01 Nunca é demais a lembrança de que a pretensão nascida com o inadimplemento da obrigação deve ser exercida em ato contínuo ou, então, dentro do prazo que a Lei fixa para tanto. Isso nada mais é senão que decorrência do princípio da actio nata.
02 Em se tratando de direito intertemporal, deve-se aplicar o disposto no artigo 2.028 do CC/02, cuja redação afirma que "serão os da lei anterior os prazos, quando reduzidos por este Código, e se, na data de sua entrada em vigor, já houver transcorrido mais da metade do tempo estabelecido na lei revogada".
03 Na sua petição inicial onde a demanda é delimitada em sua extensão , a parte autora requereu o ressarcimento pelos danos decorrentes da mora na entrega do bem, na esfera material danos emergentes e lucros cessantes e na órbita imaterial (danos morais), remetendo, sempre, ao período no qual o imóvel deveria ter sido entregue, marco este apontado como o início da sua pretensão.
04 Daí se observa que, a despeito da apelante, em suas razões recursais, ter apontado como fato ensejador de sua pretensão o cancelamento da incorporação, que somente ocorreu em 15 de fevereiro de 2007, a verdade é que toda a sua narrativa, construída desde a petição inicial, aponta como momento caracterizador do ato ilícito o mês de julho de 1993, data prevista para a conclusão e entrega da unidade imobiliária.

* [Dados sobre localização de alvos visíveis]:
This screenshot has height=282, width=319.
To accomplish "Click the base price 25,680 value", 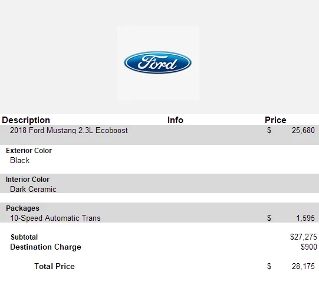I will pyautogui.click(x=303, y=131).
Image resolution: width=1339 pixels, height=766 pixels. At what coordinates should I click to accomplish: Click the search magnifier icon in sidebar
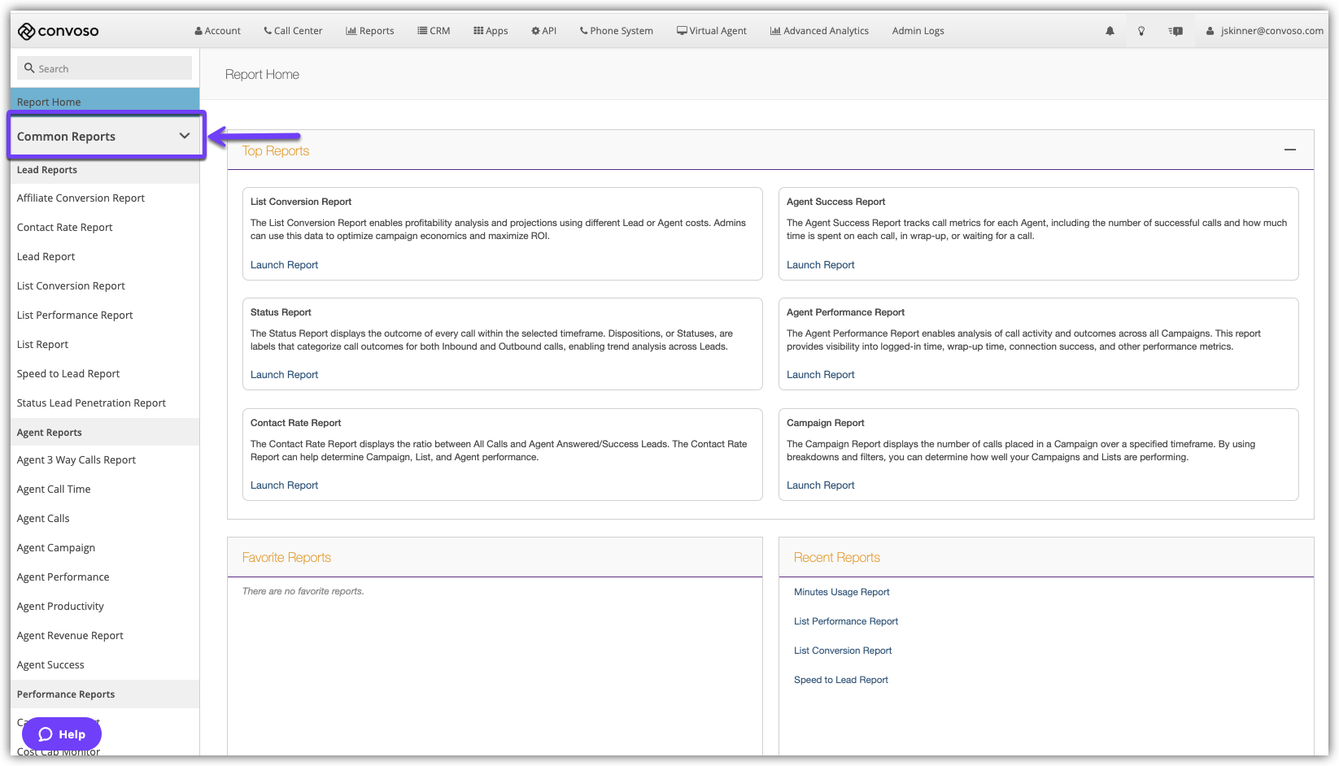29,68
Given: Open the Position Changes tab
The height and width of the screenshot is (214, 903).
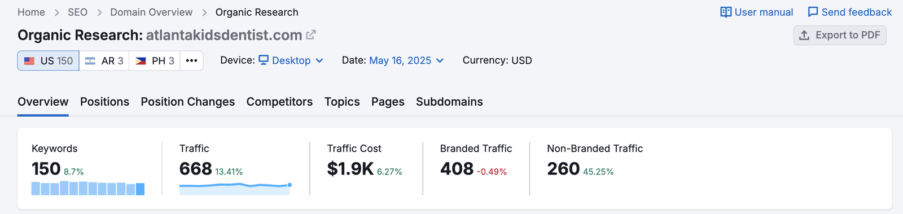Looking at the screenshot, I should 188,102.
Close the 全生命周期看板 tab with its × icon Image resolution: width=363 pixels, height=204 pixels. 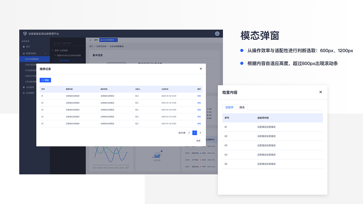click(x=116, y=40)
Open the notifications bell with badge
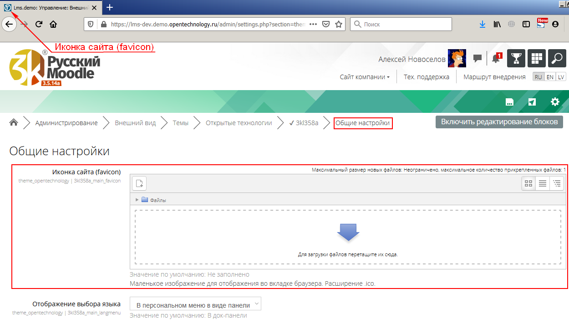The image size is (569, 324). click(496, 58)

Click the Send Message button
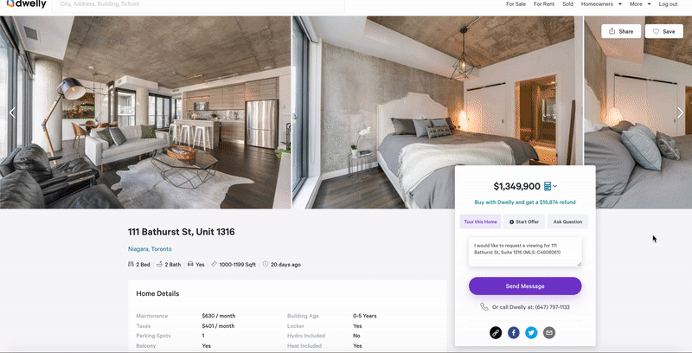point(525,286)
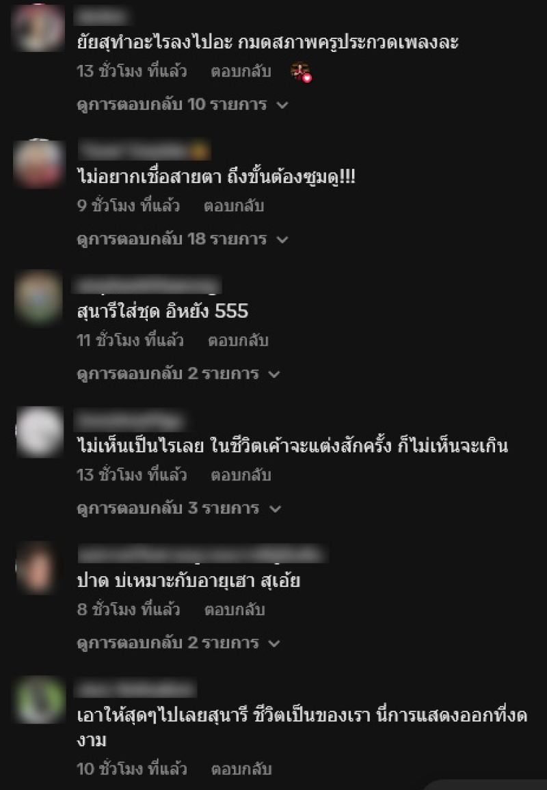
Task: Expand the 3 replies thread
Action: coord(178,508)
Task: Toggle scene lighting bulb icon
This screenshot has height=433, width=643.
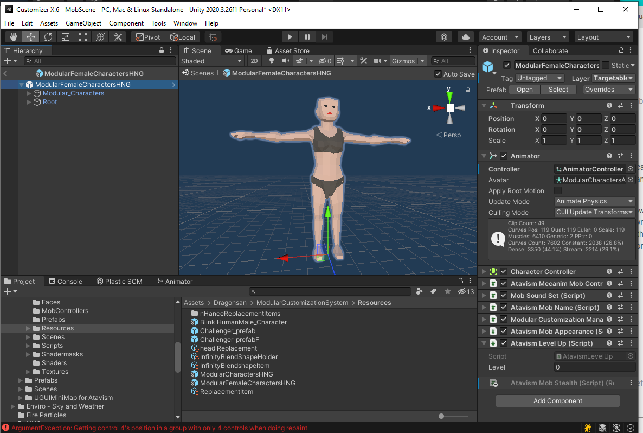Action: (x=272, y=61)
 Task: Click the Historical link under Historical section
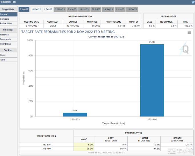(x=5, y=35)
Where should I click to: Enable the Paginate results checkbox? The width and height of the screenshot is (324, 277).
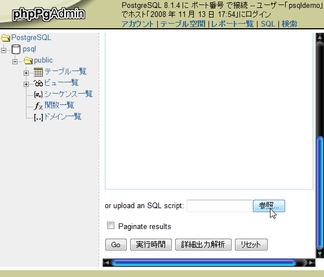point(110,226)
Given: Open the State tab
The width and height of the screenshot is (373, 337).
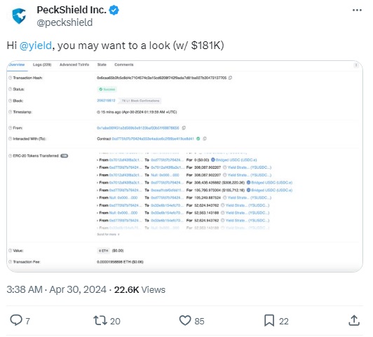Looking at the screenshot, I should 102,64.
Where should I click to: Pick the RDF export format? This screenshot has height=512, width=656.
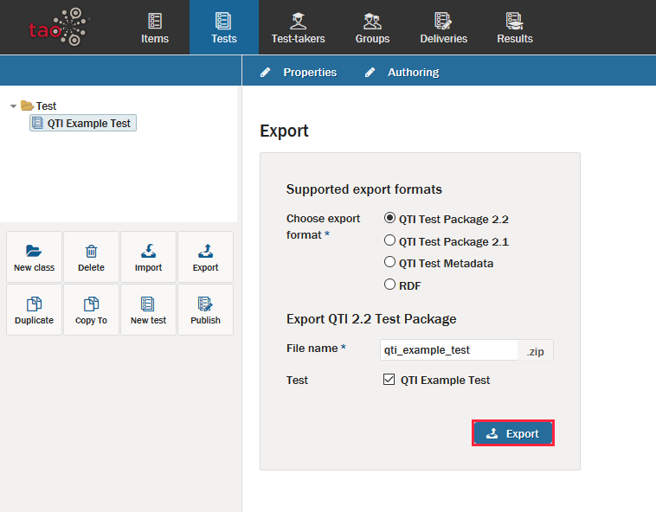389,285
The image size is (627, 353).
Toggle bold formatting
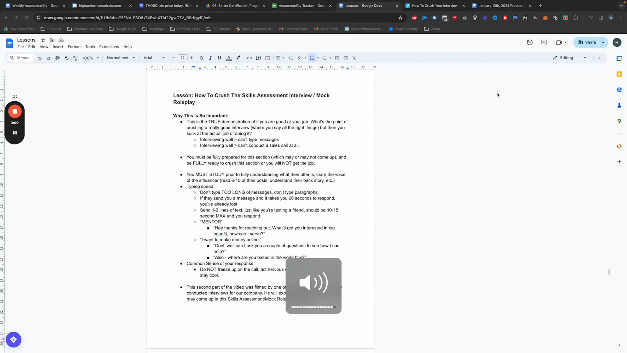[x=201, y=58]
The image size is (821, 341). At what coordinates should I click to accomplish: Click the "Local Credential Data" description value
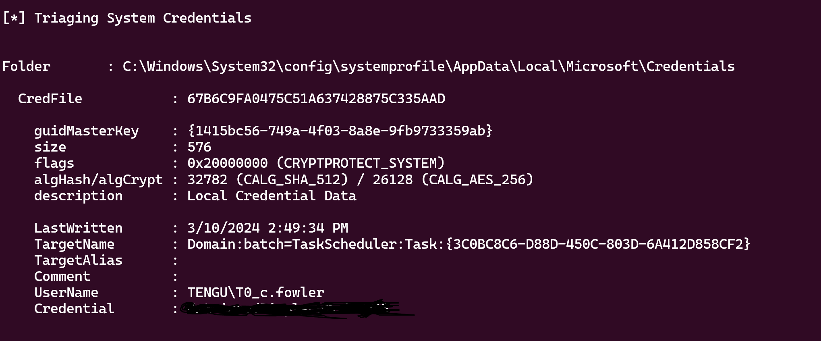click(x=272, y=196)
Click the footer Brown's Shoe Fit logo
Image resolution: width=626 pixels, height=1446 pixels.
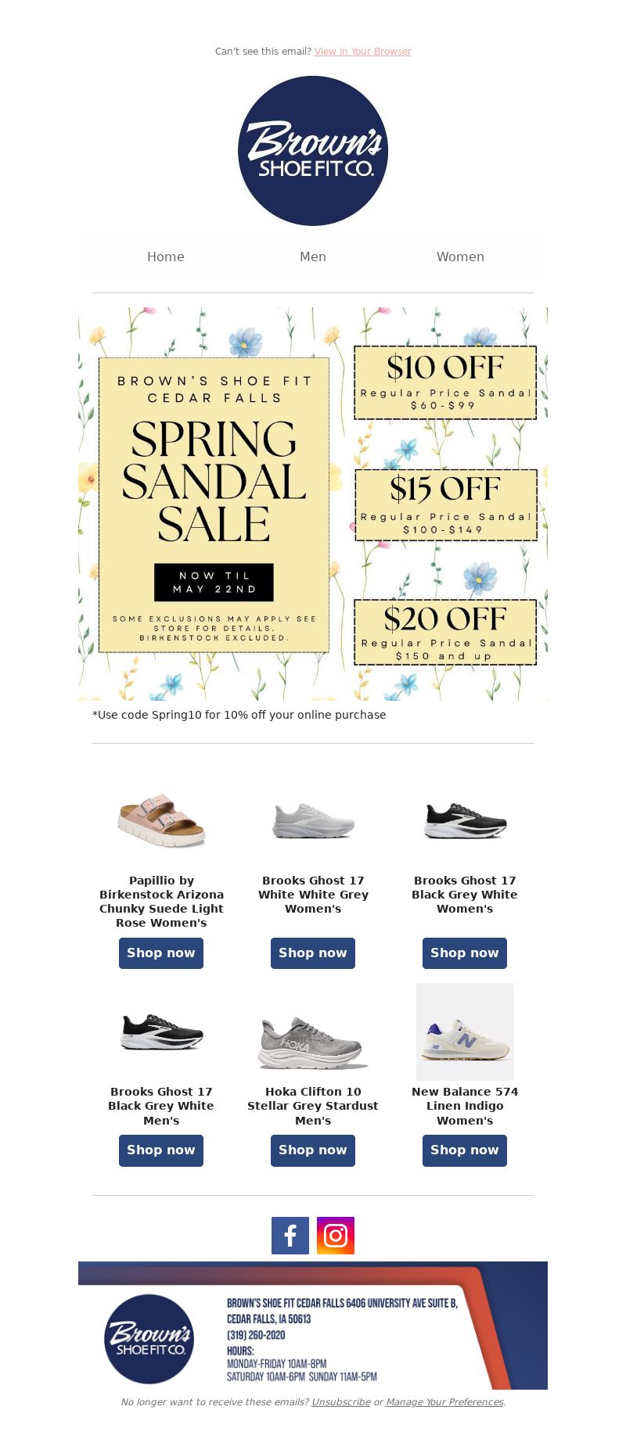(x=149, y=1339)
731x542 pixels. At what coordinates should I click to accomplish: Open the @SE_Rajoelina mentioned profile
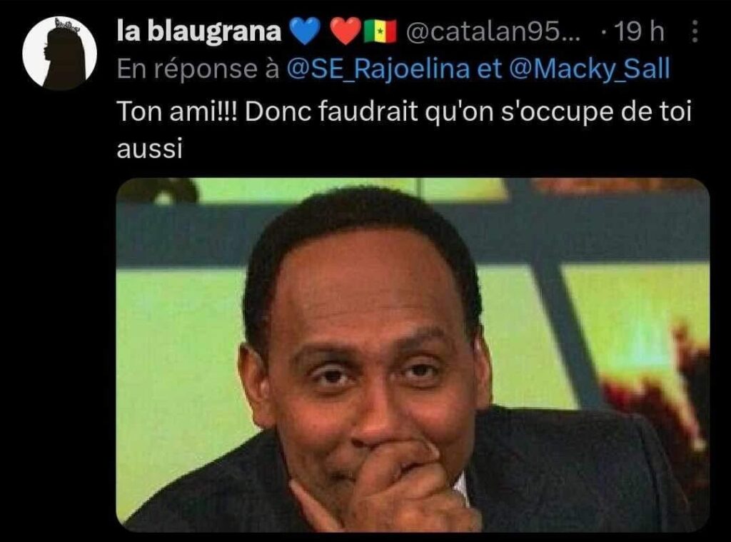pos(378,69)
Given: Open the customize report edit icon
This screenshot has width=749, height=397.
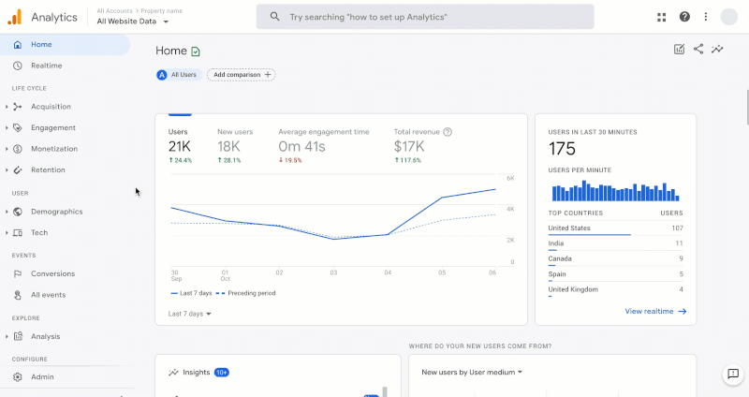Looking at the screenshot, I should tap(679, 50).
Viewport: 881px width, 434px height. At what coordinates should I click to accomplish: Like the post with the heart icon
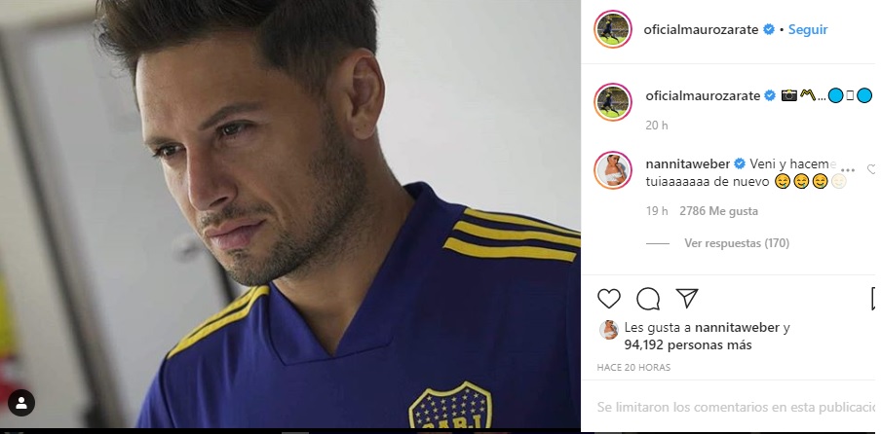pyautogui.click(x=608, y=298)
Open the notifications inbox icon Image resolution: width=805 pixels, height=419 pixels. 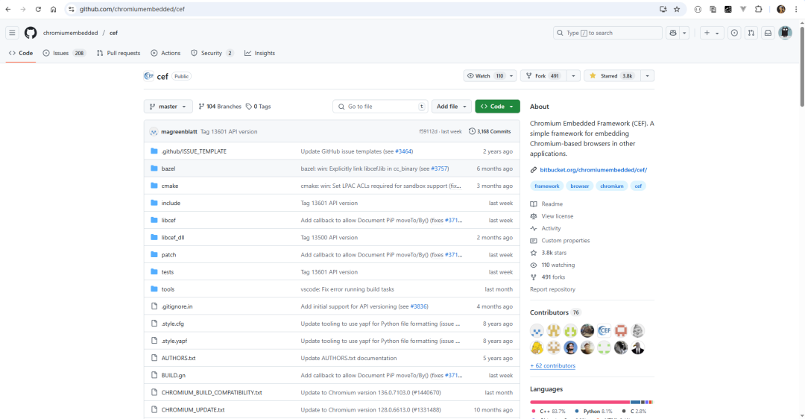[x=767, y=33]
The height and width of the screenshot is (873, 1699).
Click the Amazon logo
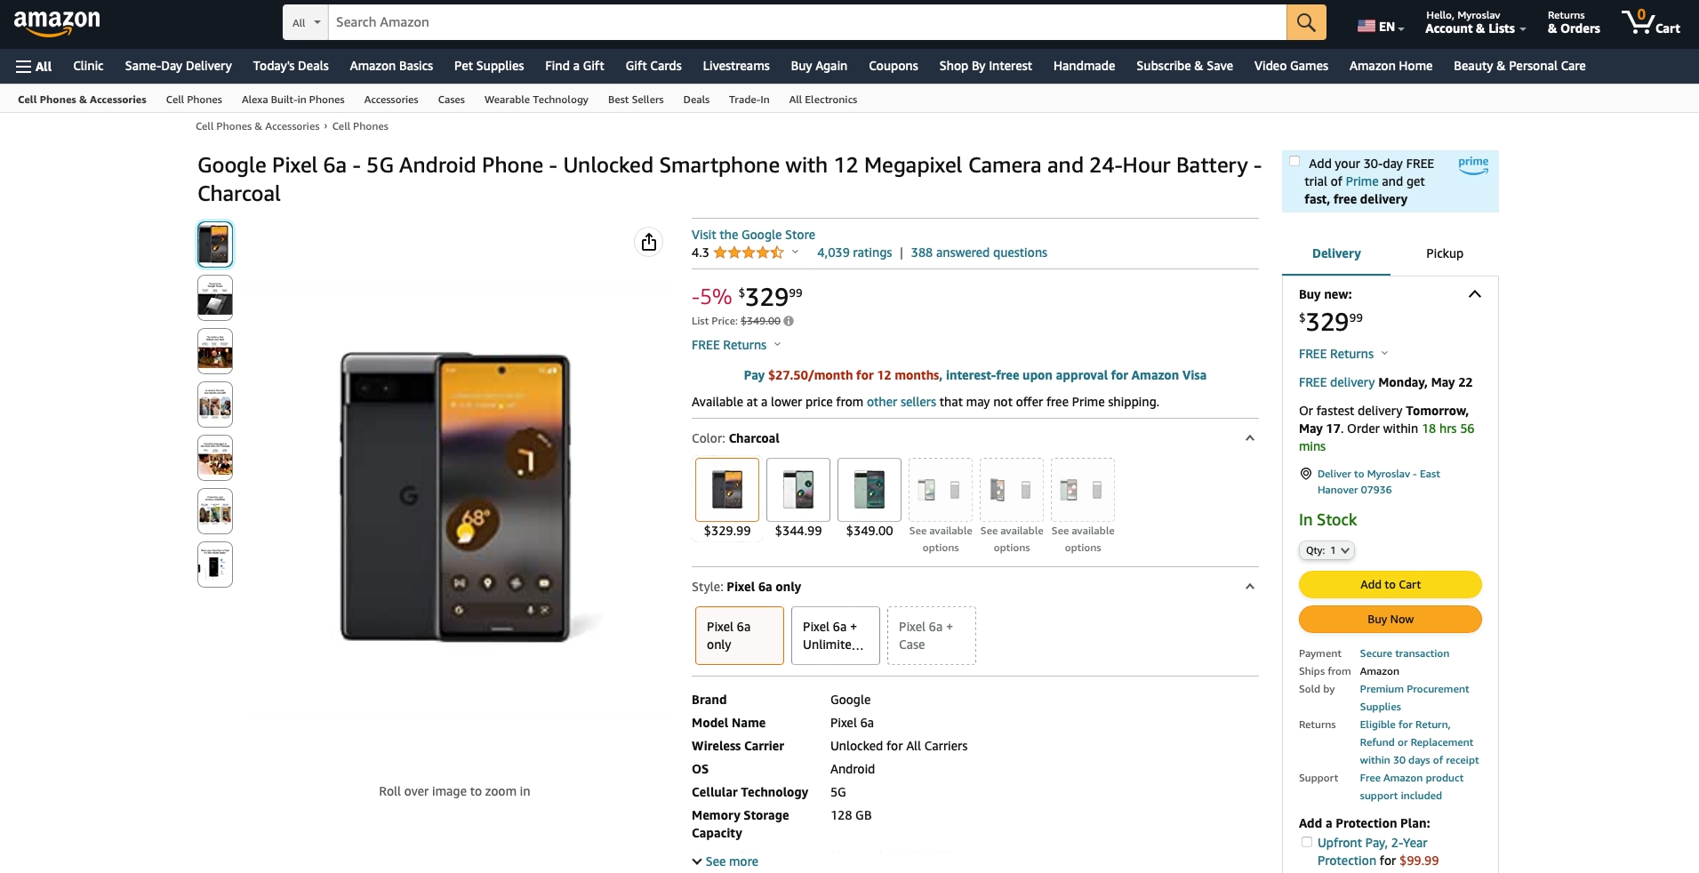click(57, 23)
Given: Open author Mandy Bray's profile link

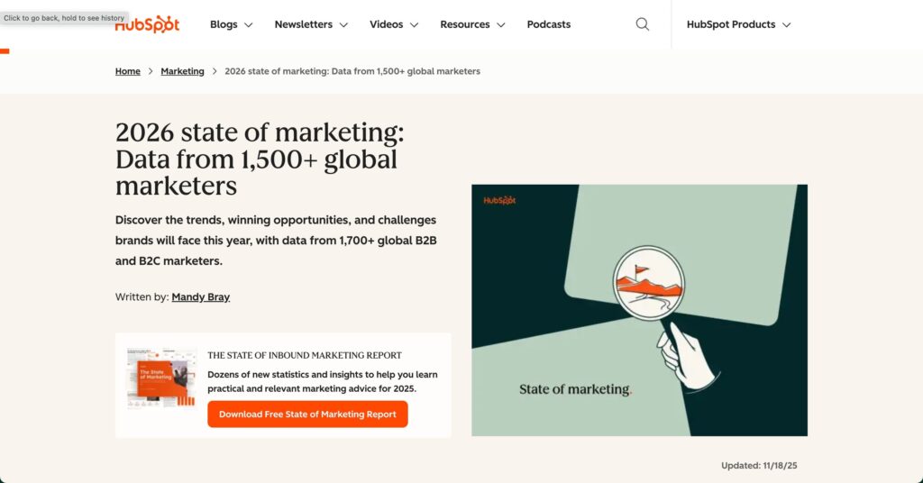Looking at the screenshot, I should [x=201, y=296].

* [TAREFAS]:
[1] Quais são as modalidades de danos cujo ressarcimento a parte autora pediu, segundo o texto sobre prescrição da pretensão indenizatória? Liste todas.
[2] Traduza para o inglês esta frase do texto sobre prescrição da pretensão indenizatória: "Isso nada mais é senão que decorrência do princípio da actio nata."
[3] Dê seguimento ao texto sobre prescrição da pretensão indenizatória a partir da última frase.

* [RESPOSTAS]:
[1] Danos emergentes; lucros cessantes; danos morais.

[2] This is nothing more than a consequence of the principle of actio nata.

[3]
05 Como já afirmado anteriormente, o mencionado dispositivo legal é taxativo ao afirmar que, para a aplicação do prazo previsto na legislação anterior, devem estar presentes, de forma conjunta, os seguintes requisitos: o prazo ter sido diminuído no novo diploma e, até a entrada em vigor deste último, ter decorrido mais da metade do prazo estipulado anteriormente, o que equivaleria, no caso concreto, ao decurso de mais de 10 (dez) anos.
06 No caso concreto, entre o período da efetivação da mora julho de 1993 (data da entrega do imóvel), fato este que fez surgir para a apelante a pretensão de ser ressarcida dos danos sofridos e a data de entrada em vigor do Código Civil de 2002 (11/01/2003), houve o decurso de menos da metade do prazo de 20 (vinte) anos, situação que impõe a aplicação do prazo previsto no CC/02, que afirma ser de 10 (dez) anos o prazo prescricional para as chamadas ações pessoais, na forma do caput do artigo 205.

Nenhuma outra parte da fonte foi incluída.